In March 2016, OSHA altered its rules on silica exposure and put the entire construction industry in an uproar. The biggest issue construction organizations have with the new OSHA ruling is that it will increase the costs of operations well beyond the OSHA estimates. In the area of worker health, silica exposure is a very hot topic. With diseases such as lung cancer being a potential end result for this type of exposure, OSHA has decided to not take any chances when it comes to exposure levels.
What Is Silica?
Silica is found in the most common construction materials such as brick, concrete, rock, clay, and stone. The form of silica that is the most dangerous is a microscopic rock called crystalline silica, that can be released into the air whenever these basic construction materials are disturbed. That means that anyone who cuts, sandblasts, mixes, or demolishes these materials could be breathing in a dangerous particle they cannot even see with the naked eye.
Construction Dive indicates that crystalline silica is 100 times smaller than a particle of sand, which means that those clouds of dust you see coming from construction sites could be extremely dangerous. In March 2016, OSHA lowered the safe level for crystalline silica from 250 micrograms per cubic meter to 50 micrograms per cubic meter. According to the experts at OSHA, this could help save almost 600 lives per year in the construction industry.
Why Are Construction Organizations Angry With This Decision?

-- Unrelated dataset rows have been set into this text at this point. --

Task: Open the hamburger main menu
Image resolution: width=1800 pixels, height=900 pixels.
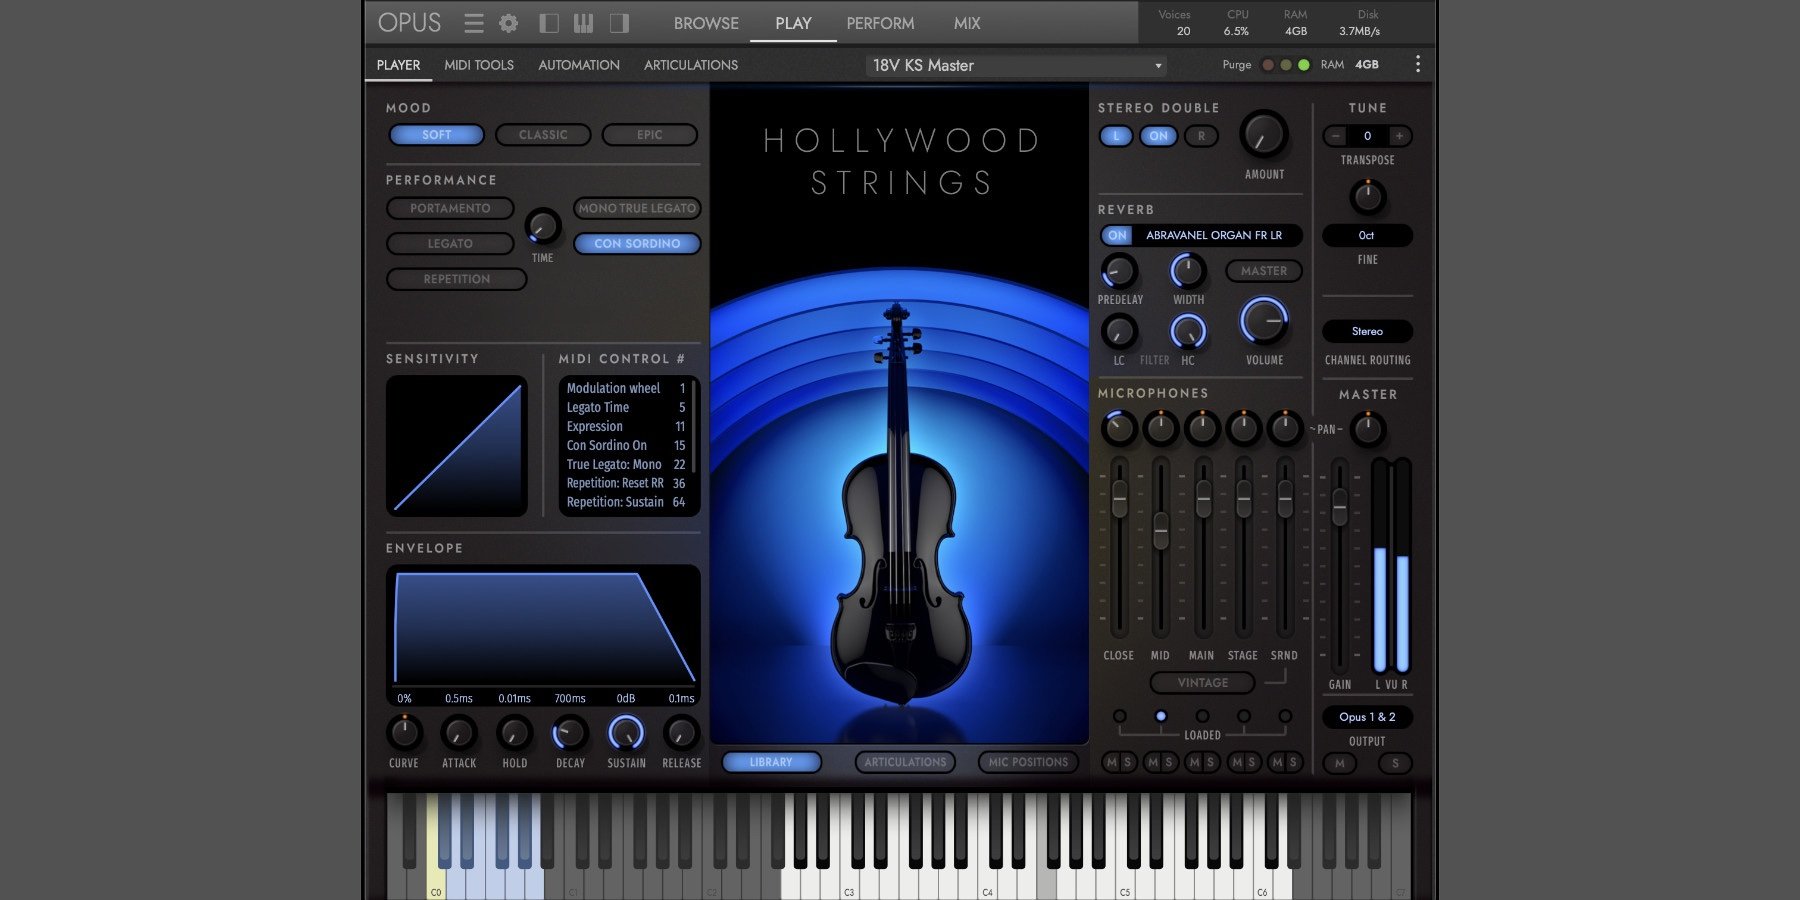Action: pos(474,23)
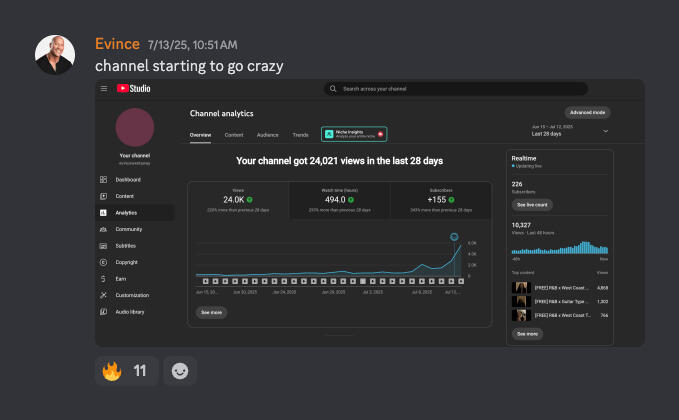Switch to the Trends tab

coord(300,134)
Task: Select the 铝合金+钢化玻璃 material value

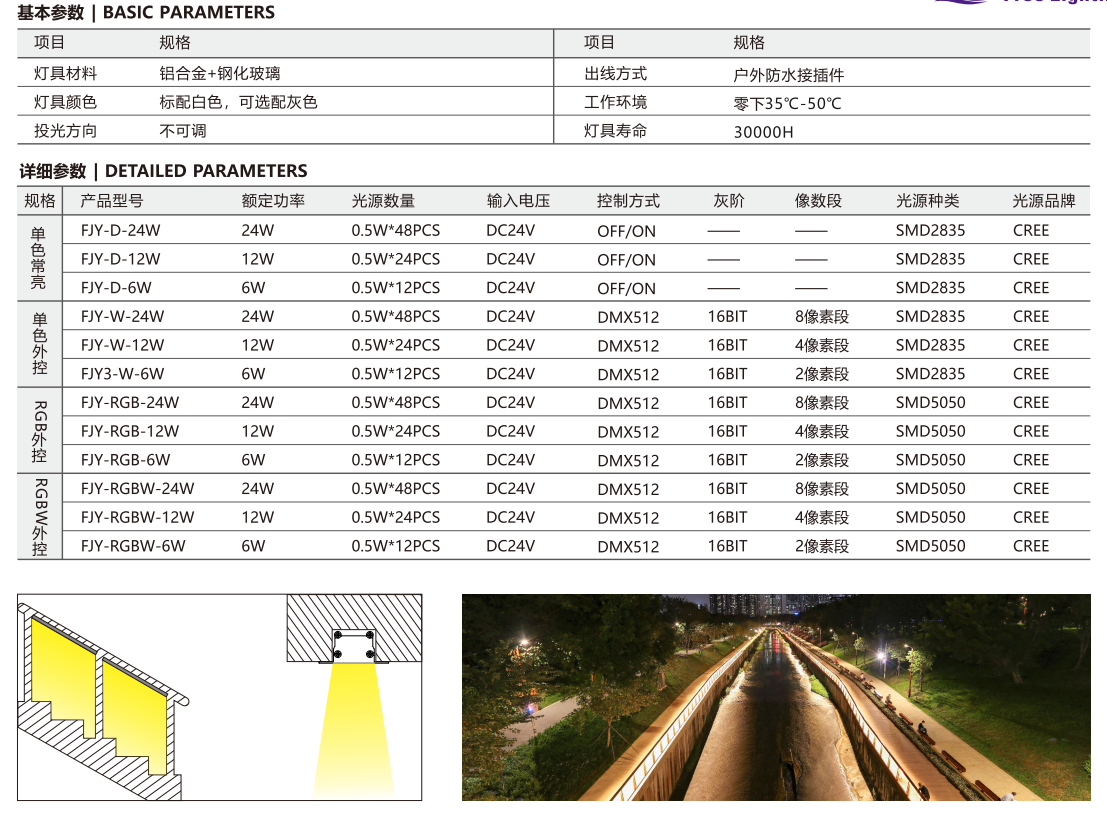Action: pyautogui.click(x=220, y=73)
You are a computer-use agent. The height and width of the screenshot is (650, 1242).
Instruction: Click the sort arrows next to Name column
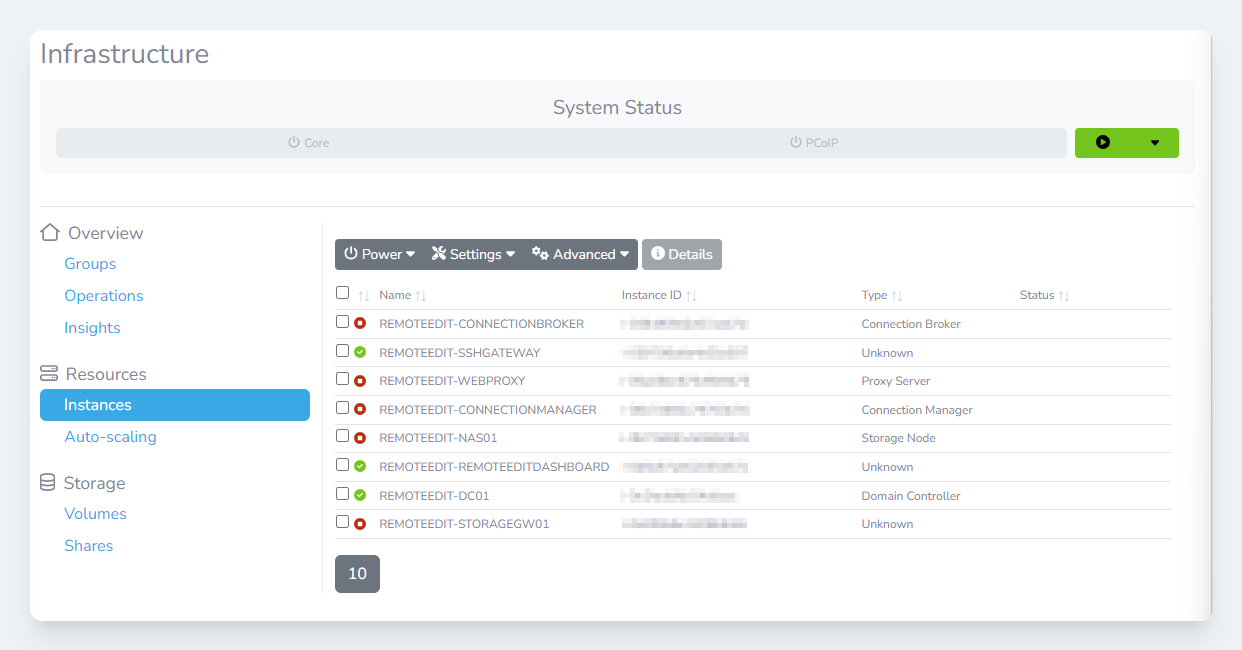421,296
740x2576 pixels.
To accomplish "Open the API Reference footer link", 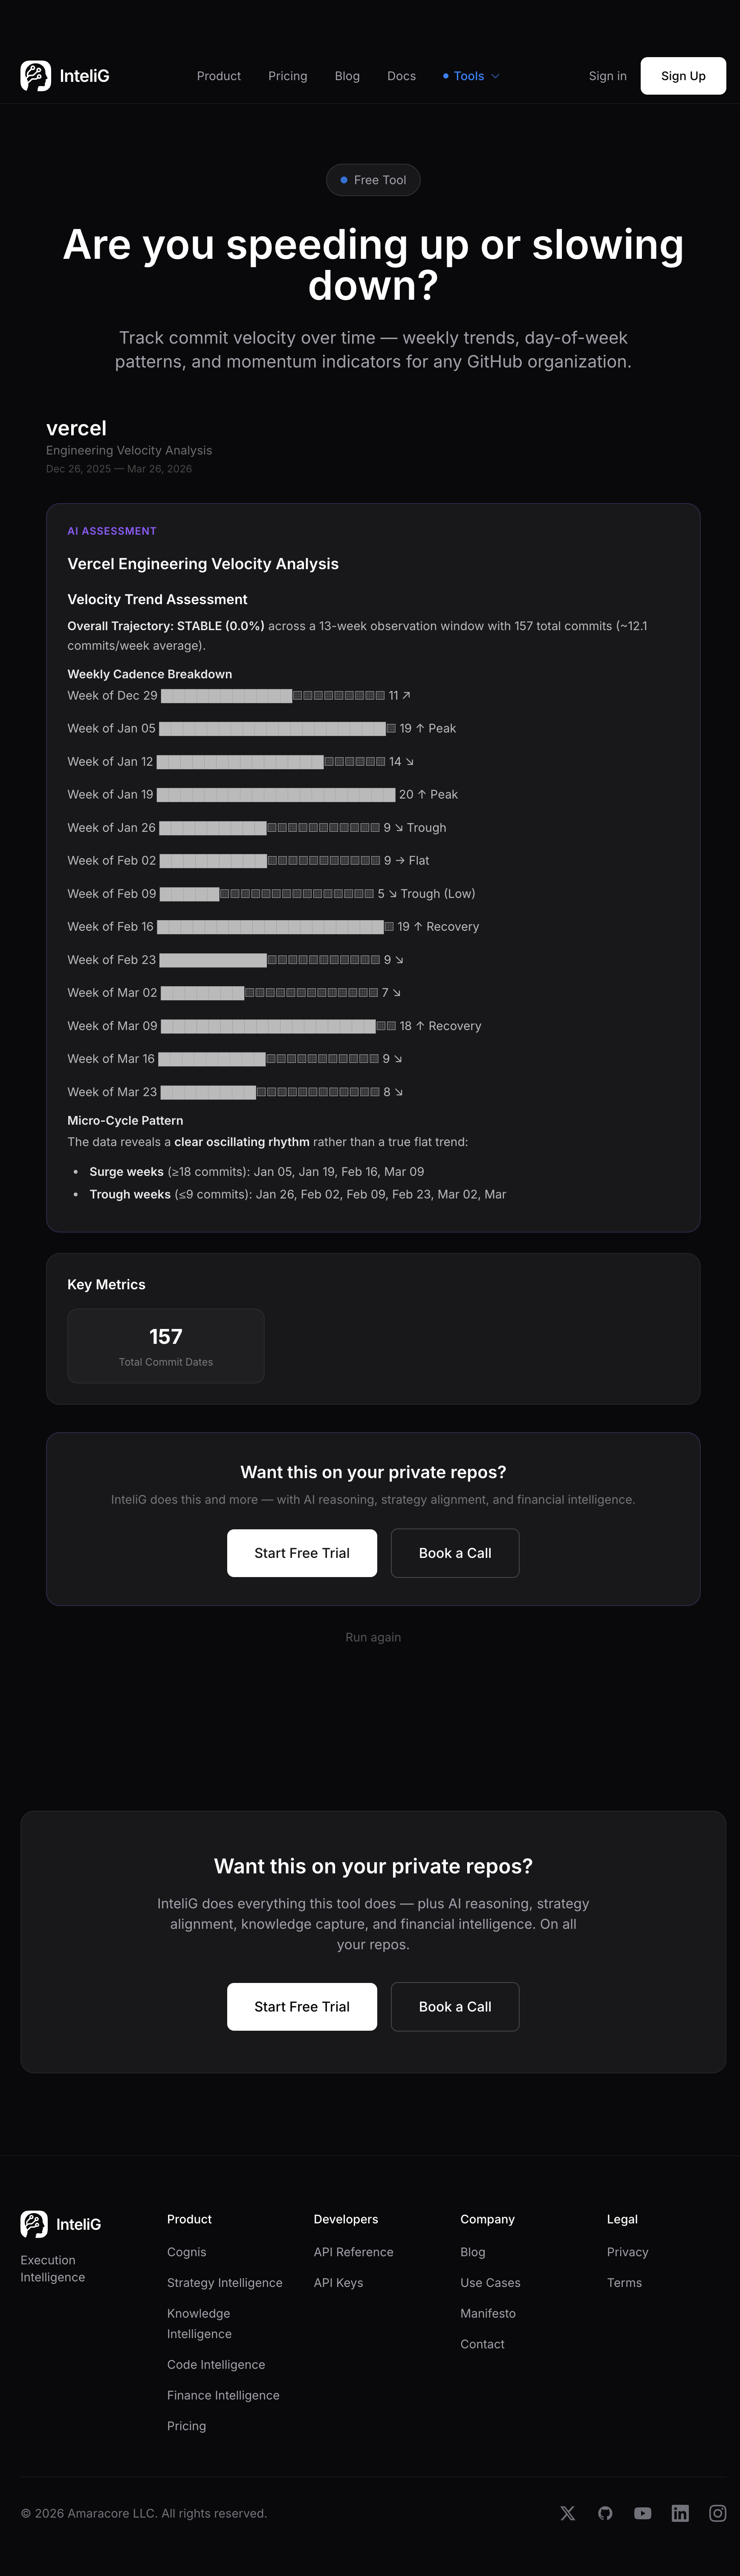I will pyautogui.click(x=353, y=2252).
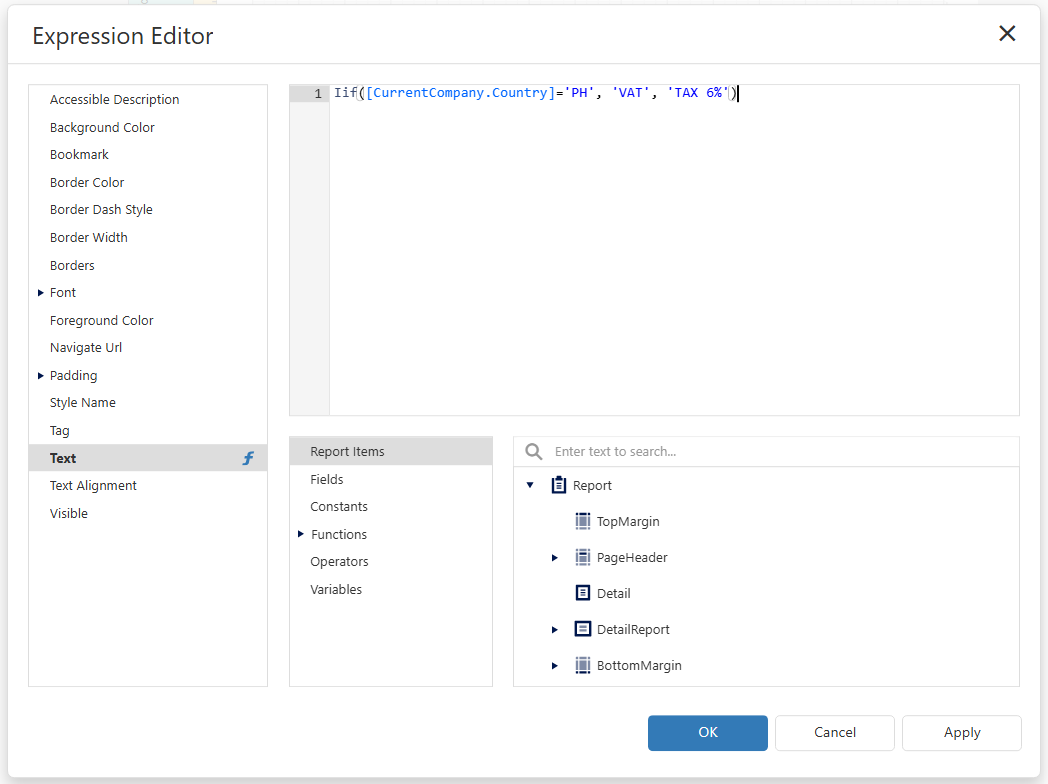Close the Expression Editor dialog

pos(1007,34)
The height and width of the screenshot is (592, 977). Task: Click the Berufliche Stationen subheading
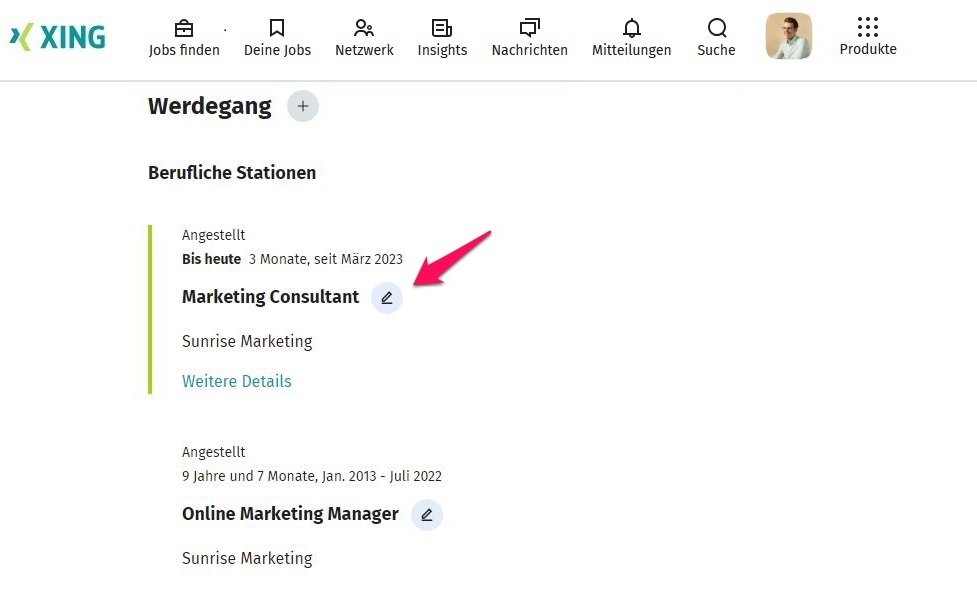click(x=232, y=173)
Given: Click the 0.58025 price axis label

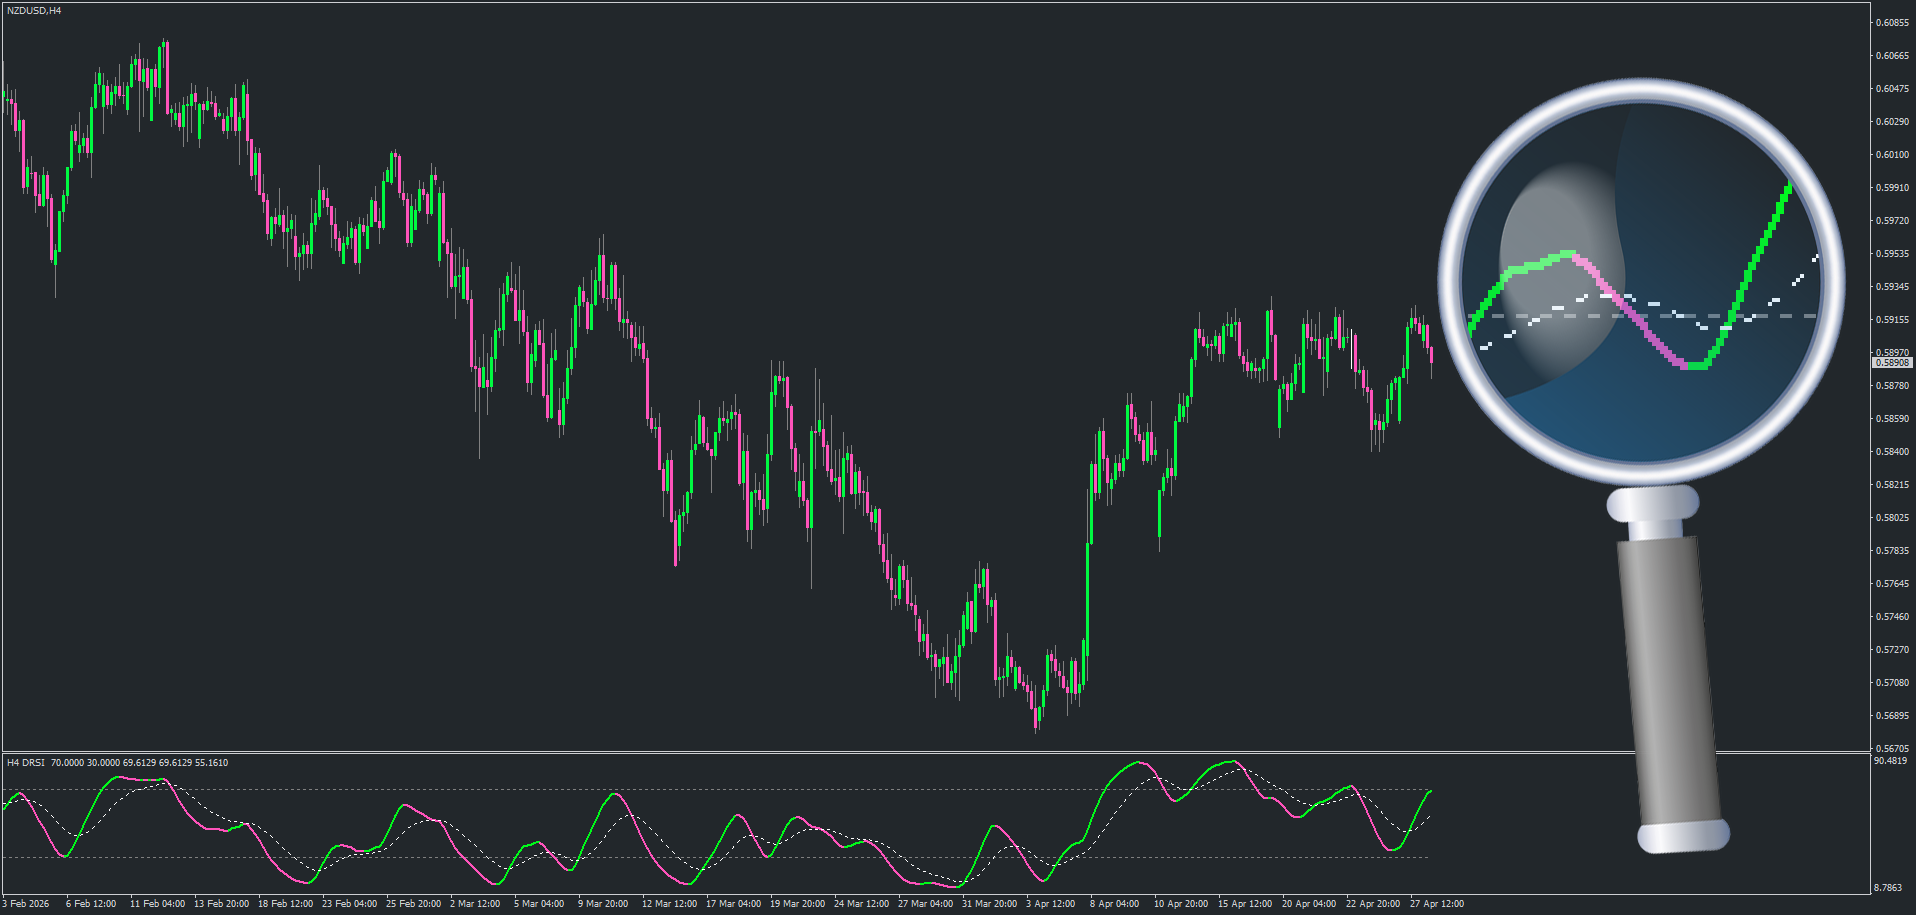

The Construction Industry Safety Coalition (CISC) indicates that lowering the legal level for crystalline silica to 50 micrograms per cubic meter is nearly impossible to achieve. But it isn’t just the new lower monitoring levels that the CISC is complaining about. Along with lowering exposure through either new engineering methods or creating work areas with better ventilation, OSHA is also forcing contractors to:
- Provide protective masks in conditions that cannot meet the new monitoring levels
- Develop a written plan to limit worker exposure to crystalline silica
- Pay for regular health examines to monitor silica exposure
- Hold regular training sessions on reducing silica exposure
- Provide additional information to any worker who has been exposed to silica levels over the legal minimum
OSHA has estimated that these new processes will cause a manageable increase in costs of $500 million to the construction industry every year. But the CISC insists that the costs would be more in the area of $5 billion extra per year, which is something the construction industry cannot withstand.
Why Is OSHA Doing This?
For OSHA, these rule changes are a simple matter of protecting workers. Two of the more serious conditions that
can be caused by silica exposure are silicosis and lung cancer. Silicosis is an incurable disease that could go on for years before it is even detected by the worker. Once it is detected, there is no way to improve a worker’s condition and the worker may be forced to give up their job because their body can no longer take the abuse.
OSHA estimates that these new regulations will protect almost two million American construction workers every year, and will prevent 900 new cases of silicosis from being diagnosed in construction workers. Construction industry representatives maintain that the previous levels were safe, and the old laws for monitoring and helping workers who were exposed to significant amounts of crystalline silica were effective.
The CISC and other construction advocacy organizations have filed official legal challenges to all of the new silica exposure rules that OSHA has issued. The industry maintains that the new methods are too cost-prohibitive and that they do not allow for contingency issues that could raise costs even more. For example, construction companies are unclear as to what they are supposed to do if medical testing does turn up a condition associated with silica exposure, and there are also questions as to how these new rulings affect the hiring process in the construction industry.
While construction industry groups want to protect worker health, they also want the industry to be able to thrive in a growing economy. These groups are implying that OSHA did not think these new rules through and that OSHA does not understand the far-reaching implications of these rules. With worker health being a key issue to OSHA and construction companies, it will be interesting to see if the two sides can come to an agreement that benefits everyone.